EXERCISE BRIEF: Write the next part of the piece about favorite dishes from Austin restaurants, beginning immediately after its final sentence.

═══ EXTRACT TO READ

Restaurants across the state have slowly started to reopen, close, and reopen again over the past few months. It can be a lot to keep up with. There are dozens of great patios and backyards in Austin, but if you’re not sure where to start, or you’d rather order something great for takeout, we totally understand. We eat a lot over the course of the week, from takeout and delivery to the occasional meal on a patio when it’s not 100 degrees. And to keep up with it all, we’ve decided to start sharing our favorites. From brisket enchiladas to latke-stuffed picadillo burritos, here’s a look into our personal food journals.
If you’ve had a great dish that you want to share with our team, send us an email at firstname.lastname@example.org. Now, on to the dishes.
Week Of October 26
Las Trancas is one of Austin’s favorite spots for late-night tacos, and their close proximity to downtown on Cesar Chavez makes them perfect for soaking up a few drinks after a long night out. These days, we find ourselves there at all hours of the day. On a recent visit, we tried a few different tacos, but the carnitas was the biggest standout, with juices just bursting out from both ends of the house-made corn tortillas. The pork was some of the most tender we’ve had, and we instantly wish we had ordered a few more. So we did.

══════
═══ DATA ENTRIES

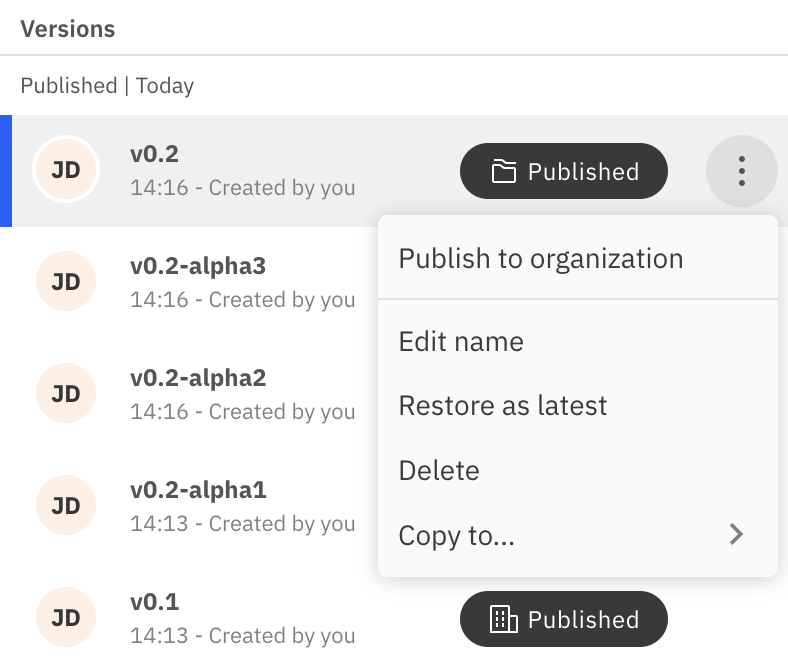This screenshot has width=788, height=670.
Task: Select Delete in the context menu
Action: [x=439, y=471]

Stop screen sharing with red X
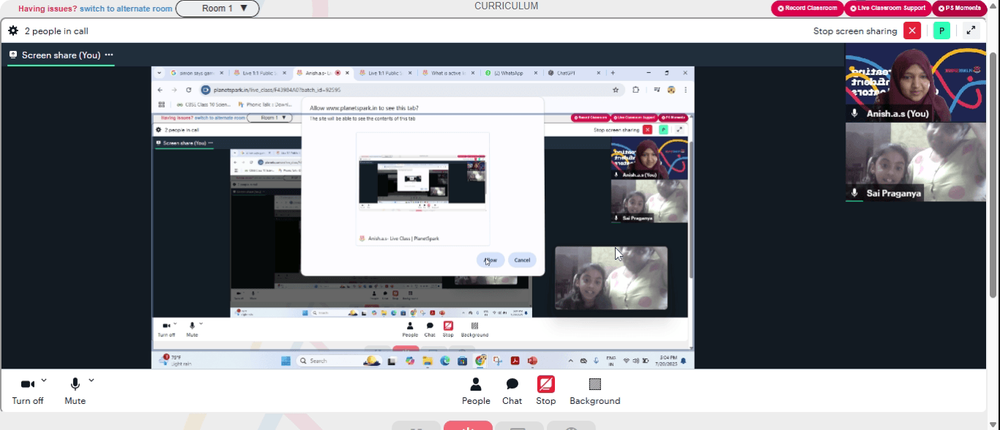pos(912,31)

══════
═══ DATA ENTRIES

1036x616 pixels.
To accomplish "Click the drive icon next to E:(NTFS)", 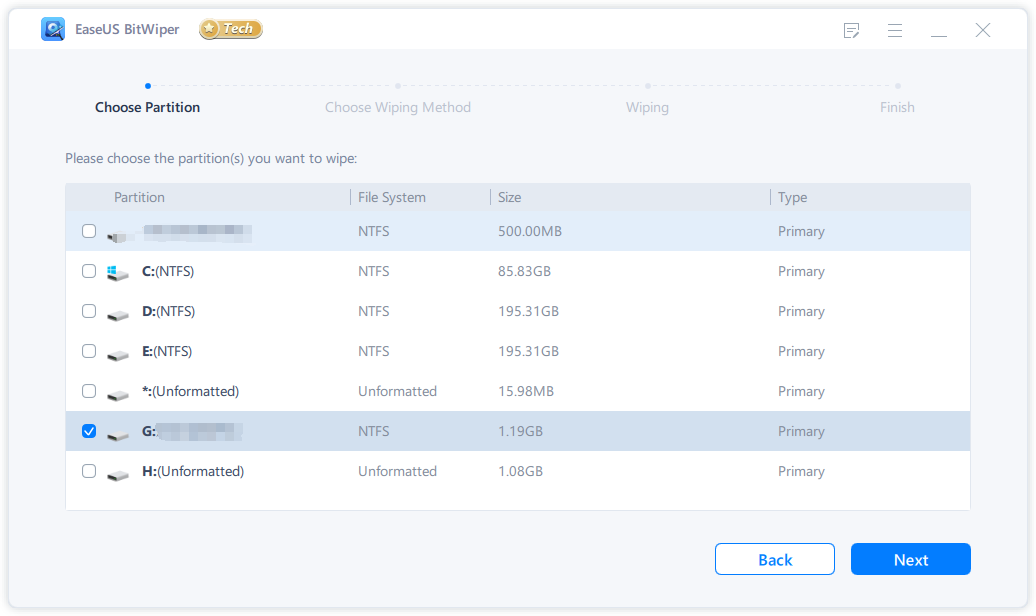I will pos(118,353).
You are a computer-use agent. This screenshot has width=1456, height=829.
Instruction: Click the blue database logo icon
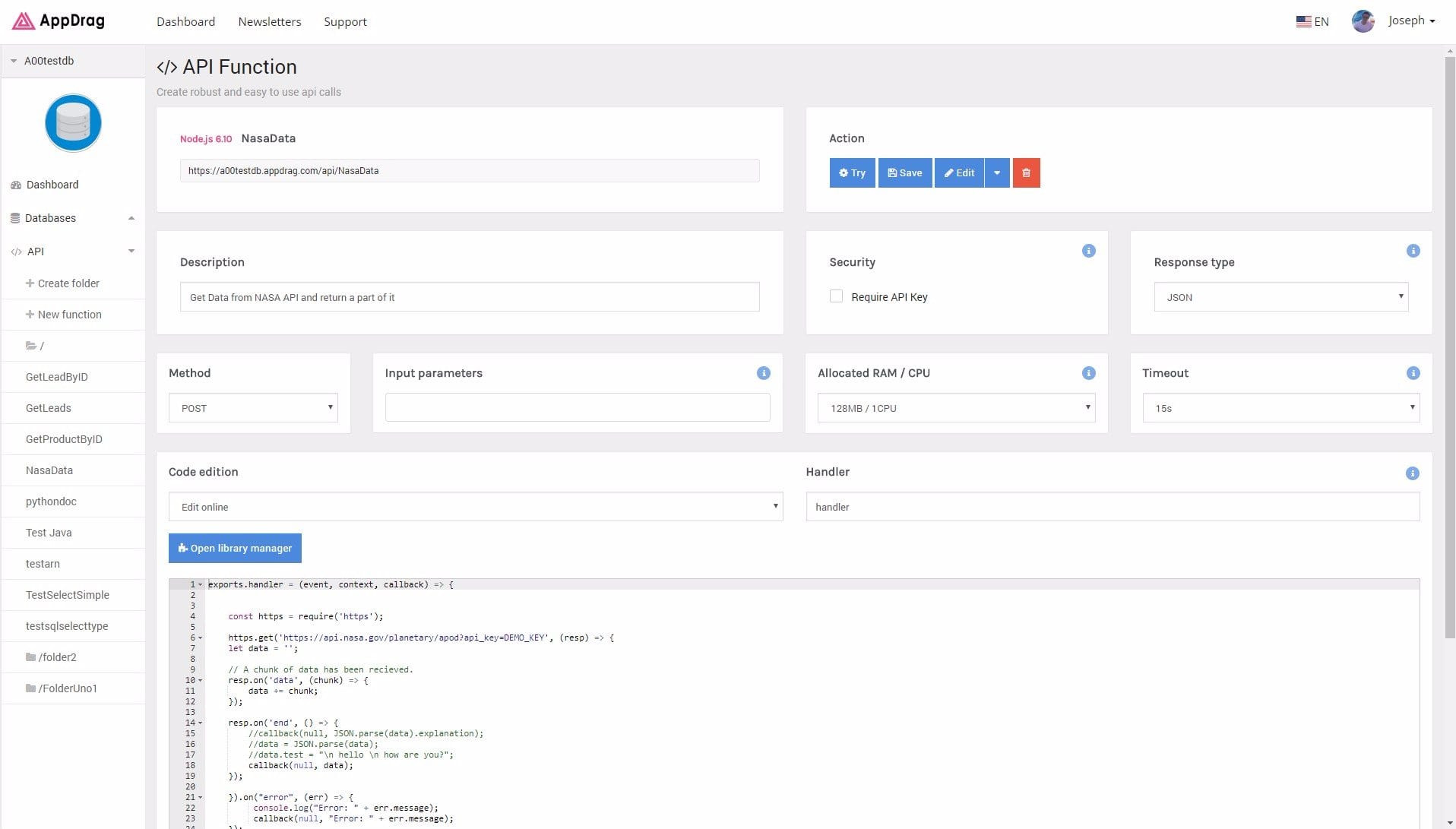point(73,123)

══════
═══ DATA ENTRIES

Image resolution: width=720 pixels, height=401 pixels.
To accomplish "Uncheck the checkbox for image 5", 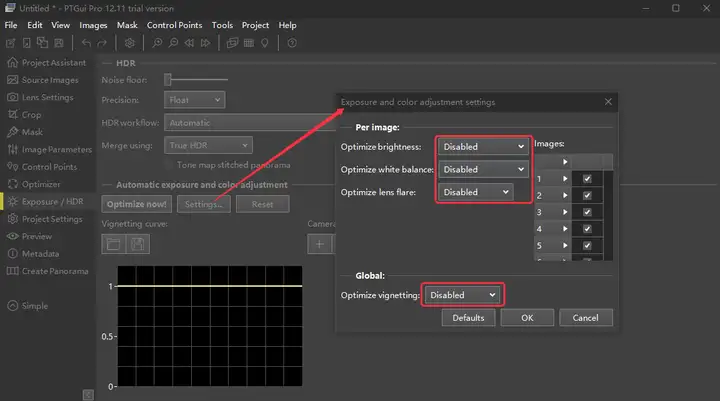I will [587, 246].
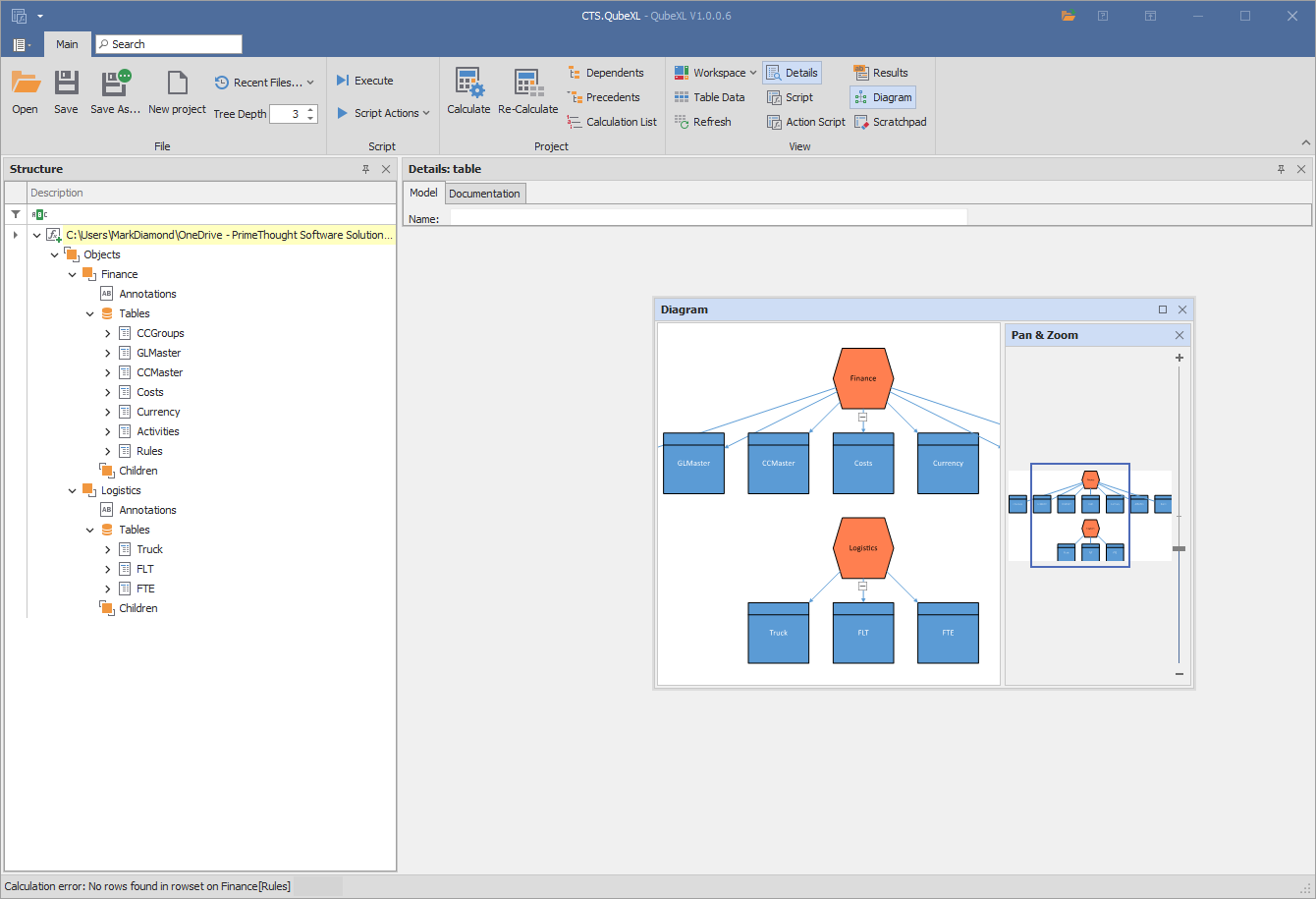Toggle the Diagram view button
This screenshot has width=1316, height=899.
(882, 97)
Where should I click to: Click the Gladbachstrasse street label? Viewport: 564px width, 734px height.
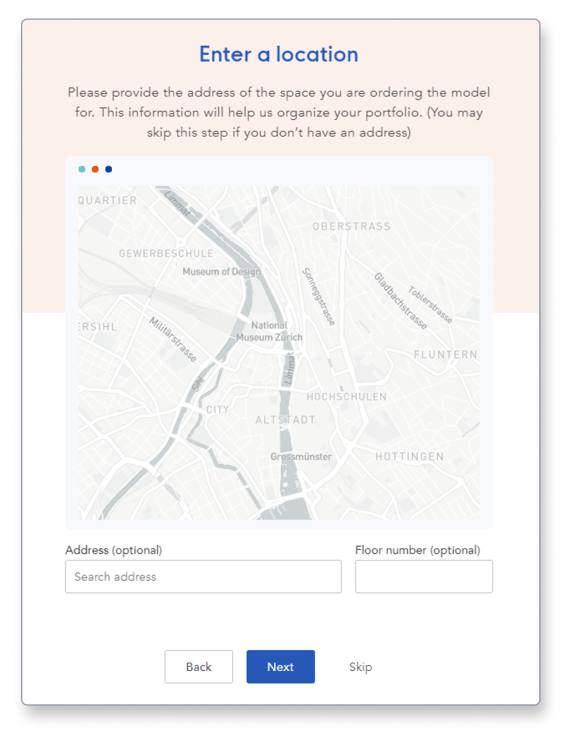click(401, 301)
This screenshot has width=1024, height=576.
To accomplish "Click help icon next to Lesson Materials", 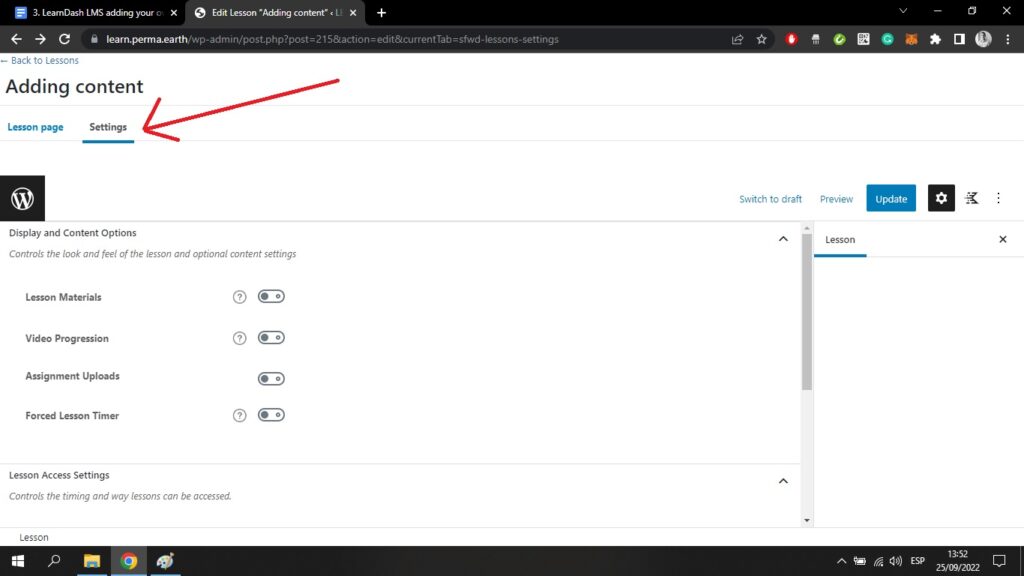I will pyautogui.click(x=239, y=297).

══════

WRITTEN RESPONSE:
Seoulju recently added Korean-style lunch boxes at their Kitchen United Mix “cloud kitchen” location on Burnet Road. Starting at $10, there are different options like stir-fried tofu and spicy pork - we liked the tender beef bulgogi. Each lunch box comes with cabbage slaw, a fried dumpling, and kimmari (a fried seaweed spring roll), and a hefty portion of rice. Pick it up or have it delivered.
On a recent outing to the Hill Country for a socially-distant winery visit, we stopped by Pieous for a pizza. We got the Rocket Pizza - a white pie with Prosciutto di Parma, arugula, fresh mozzarella, and olive oil - and it was excellent as always. Both their dining room and patio are closed at the moment, so be prepared to get the pizza to go or just eat it out of your trunk in the parking lot like we did (just bring napkins).
The O’Hana Style fried fish at Salty Cargo in the Hana World Market food court in North Austin might just be our new favorite way to enjoy a fish. It’s a whole snapper - so prices will vary a bit - fried and served with a bowl of sweet chili sauce that’s meant to be poured over the fish right before eating. And they serve it with rice, mint, cilantro, red onions, kimchi, and butter lettuce, so you can turn every bite into a little lettuce wrap. The portion is pretty generous too - enough to feed a few hungry people.
Week Of October 19
Rosita’s has become something of an Austin institution - dishing out order after order of fiery-red al pastor tacos from a trompo on East Riverside until late into the night. For many, this has typically meant a much-needed meal after a long evening out, but our recent afternoon visit reaffirmed that they are, in fact, delicious in a more clear-headed state of mind. If the name didn’t give you a hint, you’ll probably want to get the al pastor here. Or try the gringas - it features the same meat on an excellent house-made flour tortilla and a layer of melted cheese.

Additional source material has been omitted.